Research shows that verifiable rewards act as catalysts that surface existing capabilities from pretraining, not teachers that build new reasoning. RL updates are structurally sparse and bounded by the pretrained prior, not algorithmic sophistication.
Research shows RLVR improves sampling efficiency within existing capability boundaries without expanding them. A single training example suffices for activation, and spurious rewards work nearly as well as correct ones for models with appropriate pretraining.
Five independent mechanisms—RL steering, critique fine-tuning, decoding changes, SAE feature steering, and RLVR—all elicit reasoning already present in base model activations. Post-training selects rather than creates reasoning; the bottleneck is elicitation, not capability acquisition.
A controlled synthetic framework shows RL produces true capability gains only when pretraining established reasoning primitives and RL data targets tasks at the boundary of the model's competence. Without these conditions, RL refines sampling rather than extending capability.
Pre-training acquires reasoning capability; RL teaches efficient deployment.

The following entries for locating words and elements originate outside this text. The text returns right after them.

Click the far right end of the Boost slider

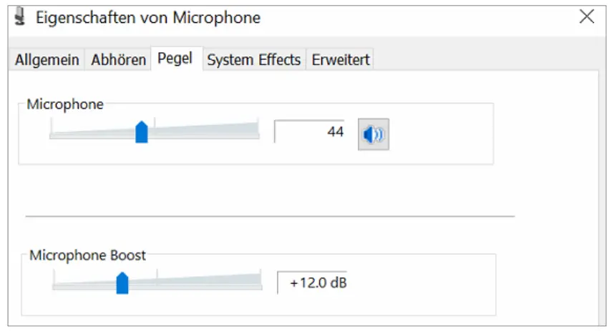coord(259,282)
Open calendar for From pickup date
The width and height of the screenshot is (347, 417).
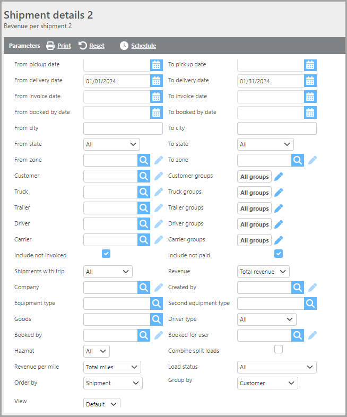(x=156, y=65)
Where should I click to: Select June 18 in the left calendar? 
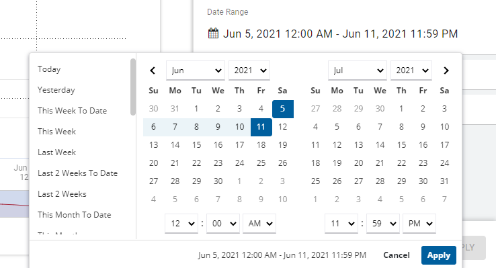click(261, 145)
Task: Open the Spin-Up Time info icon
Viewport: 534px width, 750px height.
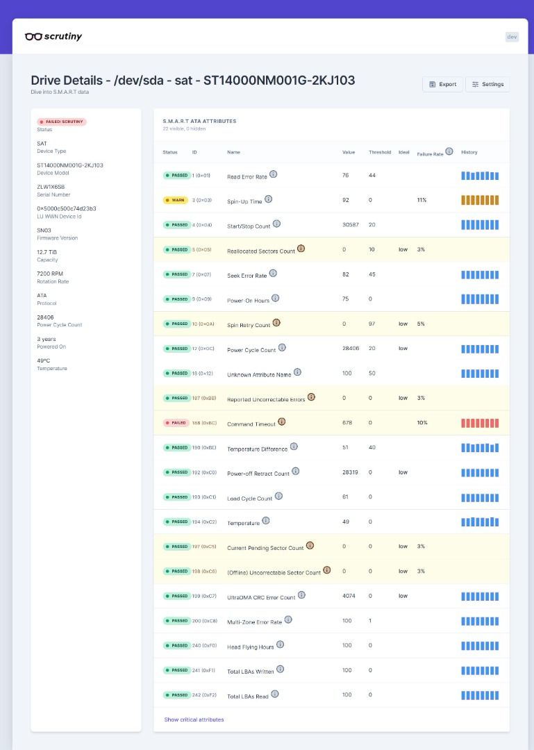Action: coord(269,199)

A hybrid model combining base reasoning with thinking model steering recovered 91% of performance gains using only 12% of tokens, suggesting RL acts as a deployment optimizer rather than a capability creator.
Medical AI systems and o3 demonstrate that sophisticated domain reasoning emerges naturally from RL training on difficult problems with only basic accuracy signals, without requiring explicit chain-of-thought distillation from teacher models.

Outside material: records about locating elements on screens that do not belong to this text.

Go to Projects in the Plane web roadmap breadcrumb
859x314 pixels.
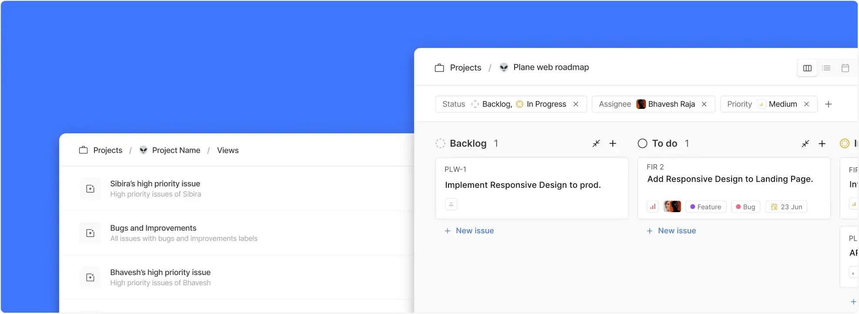point(465,68)
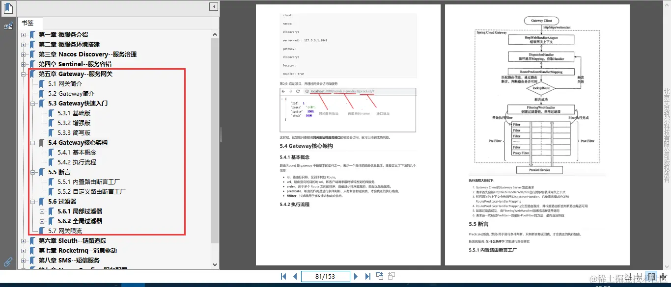Click the bookmark panel scrollbar down arrow
This screenshot has width=671, height=287.
(215, 264)
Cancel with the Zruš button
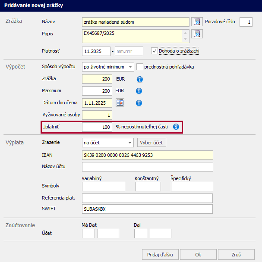262x262 pixels. (x=236, y=254)
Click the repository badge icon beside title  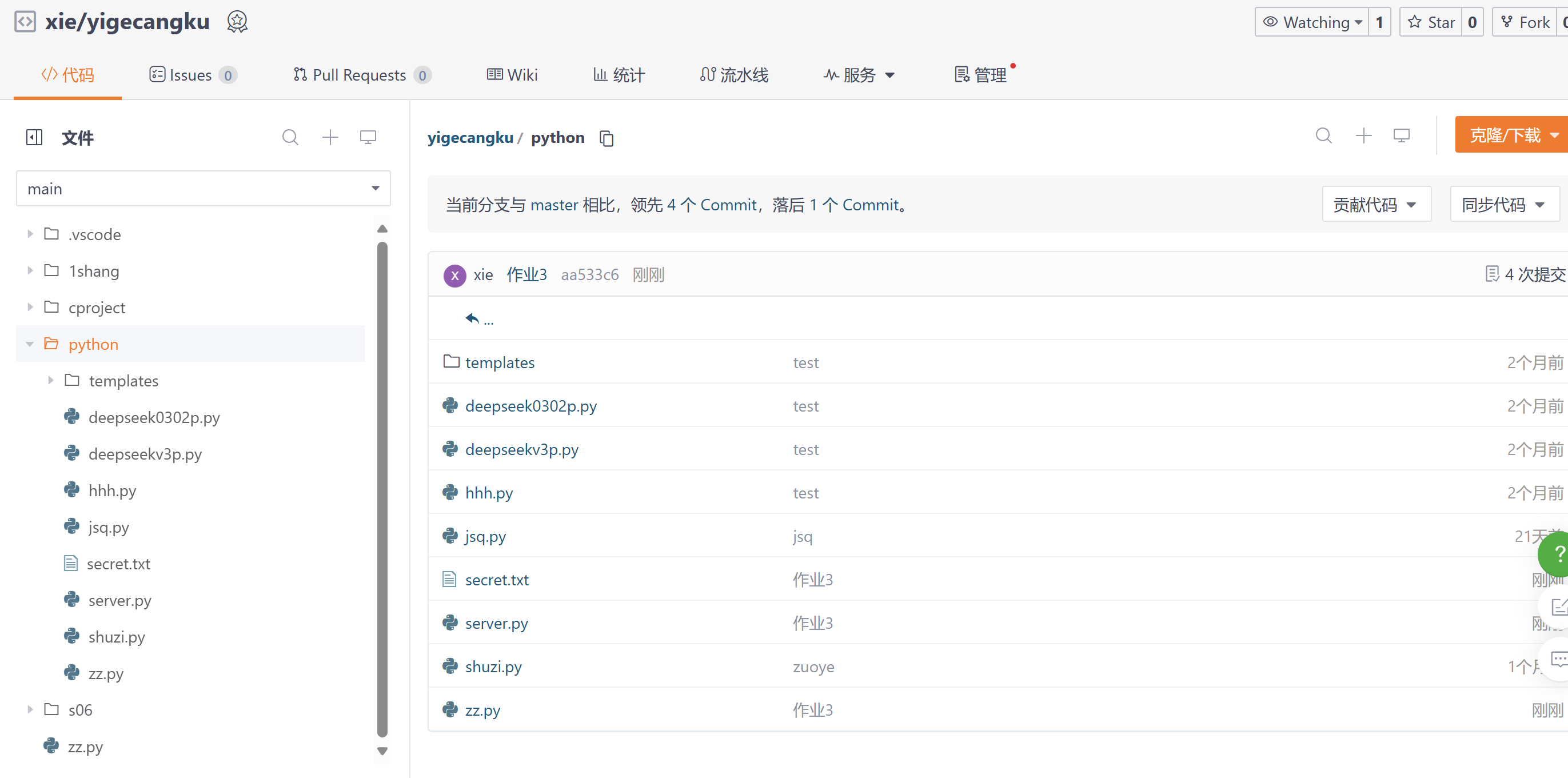(237, 22)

RLVMR uses structured meta-reasoning tags (planning, exploration, reflection, monitoring) with programmatic rewards to train agentic RL. This reduces repetitive actions by 31% compared to outcome-only methods while maintaining better generalization than supervised fine-tuning alone.
RLSF uses answer-span confidence to rank reasoning traces, creating synthetic preferences that strengthen step-by-step reasoning while reversing RLHF's calibration degradation—without requiring human labels or external verifiers.
RLAG rewards both answer accuracy and explanation rationality by cycling between augmented and unaugmented generation, progressively internalizing coherent knowledge structures. This outperforms SFT because it prioritizes reasoning quality over token-level correctness.
Across eight models, RL training consistently shows a first phase where execution correctness drives learning, followed by a second phase where strategic planning becomes the bottleneck. Planning token entropy increases while execution entropy stabilizes, and concentration of optimization on planning tokens yields significant performance gains.
RLP treats CoT as exploratory action during pretraining, using log-likelihood improvement as verifier-free reward. Applied to Qwen3-1.7B and Nemotron-Nano-12B, the method improves math and science benchmarks substantially, suggesting reasoning can be planted earlier in training.